09:44 <zyp[m]> <whitequark[cis]> "you set valid, (a lot of stuff..." <- the issue with that is that you lose the ability to do pipelining, i.e. have multiple bits inflight at once

09:45 <whitequark[cis]> zyp: not necessarily!

09:45 <whitequark[cis]> the hyperbus PHY we've been playing with has pipelining in the PHY because it uses IOB registers

09:47 <whitequark[cis]> if you want to use those (to get predictable timing, useful for nextpnr that doesn't really have input/output constraints), even the half rate PHY requires a register before your output and after your input, which means you have one inflight word either direction no matter what you do

09:47 <whitequark[cis]> sorry, one inflight halfword

09:48 <whitequark[cis]> so your MAC or controller or whatever has to accommodate nonzero output-stream-to-pin / pin-to-input-stream latencies, which means you can pipeline however much you like so long as your controller can handle it

09:49 <whitequark[cis]> the only thing your IO core needs to do is to define this latency via an attribute so that the controller can subtract it from the turnaround period

09:49 <whitequark[cis]> does this make sense?

09:49 <zyp[m]> for one of the things I'm working on, I've got a SPI PHY that's hooked up to daisy chained ADCs, whose sample rate is already bottlenecked by how fast I can read them out, and I'm using DDR registers for that in the same manner

09:50 <whitequark[cis]> in your design for the IO core, you have the ability to introduce a "bubble" into the pipeline, where you e.g. lower valid for a cycle and then get a cycle without ready back after a delay equal to the pipeline latency

09:51 <whitequark[cis]> the existence of this bubble needs to be tracked somewhere inside of the IO core; a flop chain can do this so it's not like this is super costly

09:52 <zyp[m]> sounds like you're effectively taking two streams with only valid signals, gluing them together and renaming the output valid to ready

09:53 <zyp[m]> or input, depending on perspective

09:53 <whitequark[cis]> I think it's a bit more complicated than that, maybe?

09:55 <whitequark[cis]> actually, thinking more about it, I think you're right, and a useful way to view this would be: we have a black box (representing the outside world), which has an input stream and an output stream. for each word in the input stream we eventually get a word in the output stream back

09:56 <galibert[m]> should a ram be considered a stream?

09:56 <whitequark[cis]> depends which type

09:56 <whitequark[cis]> actually, I think I may have misunderstood the question

09:57 <whitequark[cis]> whitequark[cis]: the input of the black box is "state of the FPGA output pins on the next cycle" and the output of the black box is "the state of the FPGA input pins on the previous cycle"

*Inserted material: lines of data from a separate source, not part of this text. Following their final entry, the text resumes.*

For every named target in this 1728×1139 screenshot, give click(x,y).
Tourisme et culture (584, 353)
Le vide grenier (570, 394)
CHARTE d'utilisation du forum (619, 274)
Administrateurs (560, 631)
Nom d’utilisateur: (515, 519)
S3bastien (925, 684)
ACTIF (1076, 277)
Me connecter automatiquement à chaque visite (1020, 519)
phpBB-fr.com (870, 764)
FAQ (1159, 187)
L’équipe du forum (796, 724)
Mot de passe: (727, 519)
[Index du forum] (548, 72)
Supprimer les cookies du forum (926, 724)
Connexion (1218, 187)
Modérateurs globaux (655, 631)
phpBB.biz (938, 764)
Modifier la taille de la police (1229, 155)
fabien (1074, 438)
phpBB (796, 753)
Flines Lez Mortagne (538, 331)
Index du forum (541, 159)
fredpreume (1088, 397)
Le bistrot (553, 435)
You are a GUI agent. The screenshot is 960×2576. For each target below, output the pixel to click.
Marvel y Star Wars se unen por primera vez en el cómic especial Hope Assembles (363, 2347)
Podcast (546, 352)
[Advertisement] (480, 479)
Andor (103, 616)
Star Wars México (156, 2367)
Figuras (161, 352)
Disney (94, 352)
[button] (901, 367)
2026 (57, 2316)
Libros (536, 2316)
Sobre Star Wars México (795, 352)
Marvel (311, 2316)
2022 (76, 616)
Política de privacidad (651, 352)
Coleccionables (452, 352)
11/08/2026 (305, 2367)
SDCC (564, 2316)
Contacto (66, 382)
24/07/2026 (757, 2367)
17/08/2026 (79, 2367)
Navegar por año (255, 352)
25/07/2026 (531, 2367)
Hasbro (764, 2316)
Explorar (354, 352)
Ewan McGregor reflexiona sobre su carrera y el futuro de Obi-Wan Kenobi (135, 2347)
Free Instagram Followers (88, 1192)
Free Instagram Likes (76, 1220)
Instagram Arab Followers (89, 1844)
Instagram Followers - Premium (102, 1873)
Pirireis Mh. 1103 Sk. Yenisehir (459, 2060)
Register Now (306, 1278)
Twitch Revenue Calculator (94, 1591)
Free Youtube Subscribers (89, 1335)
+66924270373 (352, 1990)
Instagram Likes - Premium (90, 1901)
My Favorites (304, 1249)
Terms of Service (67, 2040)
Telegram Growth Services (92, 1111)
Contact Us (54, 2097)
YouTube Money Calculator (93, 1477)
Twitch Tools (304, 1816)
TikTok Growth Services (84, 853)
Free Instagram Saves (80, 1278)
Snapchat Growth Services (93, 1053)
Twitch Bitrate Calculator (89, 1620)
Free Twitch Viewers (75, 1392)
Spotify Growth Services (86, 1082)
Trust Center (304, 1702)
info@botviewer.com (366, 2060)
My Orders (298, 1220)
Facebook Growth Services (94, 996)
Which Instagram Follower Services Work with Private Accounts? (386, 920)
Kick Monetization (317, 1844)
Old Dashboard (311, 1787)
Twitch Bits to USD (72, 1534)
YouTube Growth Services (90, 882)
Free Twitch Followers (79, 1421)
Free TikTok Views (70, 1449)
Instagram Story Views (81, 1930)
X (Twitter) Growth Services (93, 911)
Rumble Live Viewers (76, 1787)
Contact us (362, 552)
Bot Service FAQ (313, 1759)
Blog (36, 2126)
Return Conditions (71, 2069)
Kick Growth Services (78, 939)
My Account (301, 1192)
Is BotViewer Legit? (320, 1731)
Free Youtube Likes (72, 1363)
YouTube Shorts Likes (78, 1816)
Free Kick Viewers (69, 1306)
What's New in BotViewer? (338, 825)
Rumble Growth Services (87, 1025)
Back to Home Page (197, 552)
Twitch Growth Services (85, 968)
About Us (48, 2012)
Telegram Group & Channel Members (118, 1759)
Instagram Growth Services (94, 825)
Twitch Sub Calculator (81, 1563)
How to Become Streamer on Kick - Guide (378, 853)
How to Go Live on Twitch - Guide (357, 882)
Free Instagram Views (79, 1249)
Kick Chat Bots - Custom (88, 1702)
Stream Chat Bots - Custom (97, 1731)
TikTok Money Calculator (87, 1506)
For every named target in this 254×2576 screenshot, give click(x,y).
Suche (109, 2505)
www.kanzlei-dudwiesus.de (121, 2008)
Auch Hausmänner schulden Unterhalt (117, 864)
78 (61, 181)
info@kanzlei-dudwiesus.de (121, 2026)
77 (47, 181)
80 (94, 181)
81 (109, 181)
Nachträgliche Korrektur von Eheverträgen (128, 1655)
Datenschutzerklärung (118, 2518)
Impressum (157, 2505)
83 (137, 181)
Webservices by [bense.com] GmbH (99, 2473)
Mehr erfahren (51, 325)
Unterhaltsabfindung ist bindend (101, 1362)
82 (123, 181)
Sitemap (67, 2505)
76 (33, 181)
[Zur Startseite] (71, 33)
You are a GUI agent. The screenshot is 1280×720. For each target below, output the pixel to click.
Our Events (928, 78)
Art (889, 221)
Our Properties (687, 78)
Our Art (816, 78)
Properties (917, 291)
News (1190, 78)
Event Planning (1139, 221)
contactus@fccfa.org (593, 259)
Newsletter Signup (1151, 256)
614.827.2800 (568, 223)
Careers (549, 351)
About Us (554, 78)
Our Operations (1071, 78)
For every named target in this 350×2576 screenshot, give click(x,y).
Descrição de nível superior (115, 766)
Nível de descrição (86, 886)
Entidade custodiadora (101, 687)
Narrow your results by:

09:57 <whitequark[cis]> so it's fully generic as long as you're using a register for input/output

09:58 <galibert[m]> ah, very scsi of you

09:58 <whitequark[cis]> zyp: okay, I think I now see the advantages of your approach

09:59 <whitequark[cis]> in it, the latency is implicitly tracked in the I/O buffer, and the controller mostly doesn't need to care about it (other than e.g. for configuration purposes)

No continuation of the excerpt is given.